I’m somehow hoping, although I won’t trust it that much, that this is going to be the last post in the trilogy of myths in need of debunking — the previous two posts involved ccache and x32 and both of them has been quite the controversy. Unfortunately, seeing how much some news sites decided to mangle my words on the topic, I expect this to happen again.

So here it is a list of myths that I heard, especially in relation of my recent posts on the topic.

I didn’t write about Secure Boot. I actually linked to a video from Jo Shields of Debian fame. If you wish, you can pair that with Greg’s video on the same subject. Looks like people need to see computers booting to actually know it is possible. Stupid times we’re in.

I didn’t say that it’s impossible to boot with UEFI! Some (pretend) news site decided to use my post – that explained how to solve the chicken-and-egg problem with needing EFI variables support to set up GRUB 2 to boot off EFI – was actually saying that it’s impossible to boot Linux on UEFI systems.

The only thing in my post that referred to the inability to boot was regarding the default install that Sabayon had: the DVD boots off as BIOS legacy, but there is no way to boot off the harddrive that way.This is not unexpected as, at that point, Sabayon didn’t support EFI at that point at all — Fabio now got that one fixed, and he also implemented some (naïve maybe, at this point) Secure Boot support.

UEFI is not there just to let you use a mouse. Some people expect that the only thing that UEFI is good to do is to have support for mice and graphical setup interfaces. This is a faulty assumption because I have had BIOS-based software that used graphical interfaces and mice before, and my ZenBook has a “classic” textual interface. Sure the new UEFI system allows for a cleaner way to write such interfaces, as it provides drivers for the video card as well as for the input devices, but that’s far from it.
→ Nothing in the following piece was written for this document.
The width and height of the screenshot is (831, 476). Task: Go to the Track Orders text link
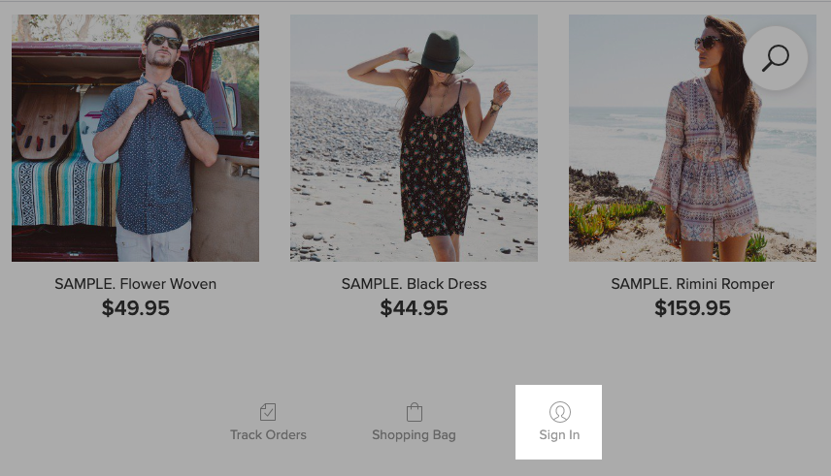coord(268,434)
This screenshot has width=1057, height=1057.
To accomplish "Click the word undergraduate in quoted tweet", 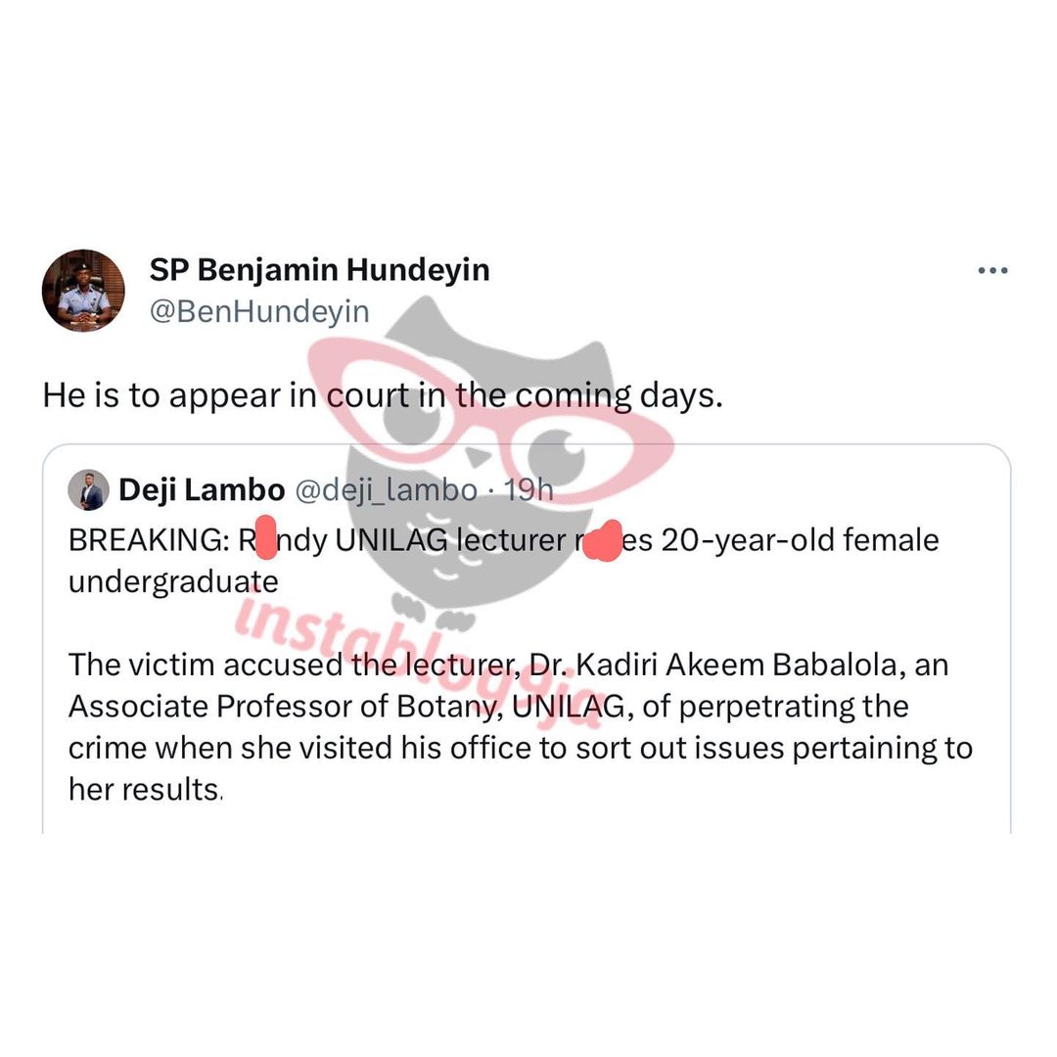I will point(173,582).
Basically, UEFI does not make that much of a difference for the final user, even though the new Secure Boot can actually make a much more interesting technology for the end user, as it allows (to some degree, depending on the vendor) to only trust your own key and disallow other operating systems to be booted. If you’re a device manufacturer, this has its own importance, even though is what people refers to as “TiVoization” — it makes it extremely easy to set up a signed EFI stub to be the only one being booted … If you have a server or a desktop that you don’t want other people, even with physical access, to access, you probably want to have your key as the only trusted one. Sure there is some “Trusted GRUB” project that many see as a response to the Secure Boot feature — from Matthew’s comments, I wouldn’t want to go near it (storing the whole kernel into the TPM? Are you kidding me?).

SystemRescueCD does not support UEFI. This was my mistake. Indeed the version of SysRescueCD that I had available was 2.x which did not support UEFI. The new SysRescueCD 3 works perfectly fine. And since they boot an UEFI-capable kernel through UEFI boot, you no longer need to do anything in particular beside using grub2-install, and that will take care of efibootmgr.

By the way, I wouldn’t mind having a KDE-based interface that would let me choose what to boot on the next reboot, akin to what OS X already had for a long time… of course that would mean that I would have to find one for Windows as well — my Dell laptop uses dual boot with an external HDD, as I described before.